• [Exercise brief] If a line below contains the string "Collapse", copy it out.

[Stored data entries]
----

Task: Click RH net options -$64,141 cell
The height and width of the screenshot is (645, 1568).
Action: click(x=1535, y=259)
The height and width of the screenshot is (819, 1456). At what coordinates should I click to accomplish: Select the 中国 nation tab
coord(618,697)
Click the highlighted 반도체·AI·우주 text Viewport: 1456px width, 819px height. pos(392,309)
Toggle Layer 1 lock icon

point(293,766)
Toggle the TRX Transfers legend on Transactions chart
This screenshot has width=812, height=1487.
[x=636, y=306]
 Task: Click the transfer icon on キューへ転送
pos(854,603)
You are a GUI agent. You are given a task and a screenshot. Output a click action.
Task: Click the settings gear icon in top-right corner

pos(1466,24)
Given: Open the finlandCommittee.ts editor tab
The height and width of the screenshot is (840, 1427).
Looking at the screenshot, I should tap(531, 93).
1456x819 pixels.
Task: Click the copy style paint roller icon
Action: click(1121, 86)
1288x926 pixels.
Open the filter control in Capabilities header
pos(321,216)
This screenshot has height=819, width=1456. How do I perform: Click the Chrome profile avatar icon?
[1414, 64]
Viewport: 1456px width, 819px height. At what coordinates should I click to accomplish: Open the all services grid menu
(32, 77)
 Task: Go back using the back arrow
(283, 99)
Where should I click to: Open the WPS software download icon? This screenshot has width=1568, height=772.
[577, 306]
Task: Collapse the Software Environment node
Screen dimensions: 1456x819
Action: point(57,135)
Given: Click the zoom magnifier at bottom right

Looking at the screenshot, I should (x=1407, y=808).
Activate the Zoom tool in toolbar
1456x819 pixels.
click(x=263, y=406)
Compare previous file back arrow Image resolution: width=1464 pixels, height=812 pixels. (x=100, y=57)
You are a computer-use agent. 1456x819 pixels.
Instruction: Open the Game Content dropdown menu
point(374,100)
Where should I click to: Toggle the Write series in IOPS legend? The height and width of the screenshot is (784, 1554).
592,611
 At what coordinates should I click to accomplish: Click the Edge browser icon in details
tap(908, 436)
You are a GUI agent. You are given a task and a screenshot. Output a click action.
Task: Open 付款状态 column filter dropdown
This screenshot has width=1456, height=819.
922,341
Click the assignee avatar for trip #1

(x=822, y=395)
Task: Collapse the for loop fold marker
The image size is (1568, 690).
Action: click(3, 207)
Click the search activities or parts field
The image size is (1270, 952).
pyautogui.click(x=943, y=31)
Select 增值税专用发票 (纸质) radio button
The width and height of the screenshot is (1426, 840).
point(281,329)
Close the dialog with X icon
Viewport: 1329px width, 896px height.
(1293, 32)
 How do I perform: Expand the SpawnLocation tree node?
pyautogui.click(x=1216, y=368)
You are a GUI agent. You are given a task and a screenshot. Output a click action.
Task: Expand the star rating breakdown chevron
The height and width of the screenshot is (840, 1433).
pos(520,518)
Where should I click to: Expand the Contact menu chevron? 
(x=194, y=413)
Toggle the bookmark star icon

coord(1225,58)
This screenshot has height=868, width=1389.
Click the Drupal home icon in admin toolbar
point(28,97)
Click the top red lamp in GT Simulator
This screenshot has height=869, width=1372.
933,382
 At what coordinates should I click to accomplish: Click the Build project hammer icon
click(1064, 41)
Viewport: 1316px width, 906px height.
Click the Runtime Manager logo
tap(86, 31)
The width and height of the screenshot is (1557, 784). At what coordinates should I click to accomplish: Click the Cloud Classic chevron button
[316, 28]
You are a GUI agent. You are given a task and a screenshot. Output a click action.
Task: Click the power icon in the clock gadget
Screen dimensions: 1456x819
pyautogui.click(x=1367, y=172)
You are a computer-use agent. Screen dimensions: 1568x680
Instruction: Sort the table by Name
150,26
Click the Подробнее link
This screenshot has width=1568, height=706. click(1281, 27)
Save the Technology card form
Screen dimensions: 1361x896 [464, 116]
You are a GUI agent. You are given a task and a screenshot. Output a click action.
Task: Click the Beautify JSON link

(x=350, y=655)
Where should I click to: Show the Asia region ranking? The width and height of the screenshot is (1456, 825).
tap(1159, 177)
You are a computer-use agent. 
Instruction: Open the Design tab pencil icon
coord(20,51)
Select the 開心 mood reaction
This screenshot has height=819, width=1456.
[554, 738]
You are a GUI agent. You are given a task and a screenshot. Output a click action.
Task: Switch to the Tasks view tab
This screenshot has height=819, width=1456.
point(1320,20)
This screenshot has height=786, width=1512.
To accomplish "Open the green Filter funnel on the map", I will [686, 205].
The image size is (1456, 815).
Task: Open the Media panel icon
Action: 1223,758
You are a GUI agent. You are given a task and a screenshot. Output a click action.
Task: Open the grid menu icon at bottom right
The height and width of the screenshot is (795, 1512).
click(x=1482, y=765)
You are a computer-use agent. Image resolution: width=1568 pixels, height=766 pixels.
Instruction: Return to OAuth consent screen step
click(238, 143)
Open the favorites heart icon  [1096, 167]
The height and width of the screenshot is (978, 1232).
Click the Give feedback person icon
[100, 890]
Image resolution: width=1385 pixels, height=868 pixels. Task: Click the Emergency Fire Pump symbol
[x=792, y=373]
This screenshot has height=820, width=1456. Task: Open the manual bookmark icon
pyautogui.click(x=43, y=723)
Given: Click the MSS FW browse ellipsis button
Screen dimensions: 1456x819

----

• [Your solution]
Task: Collapse the Software Environment node
Task: Collapse the for loop fold marker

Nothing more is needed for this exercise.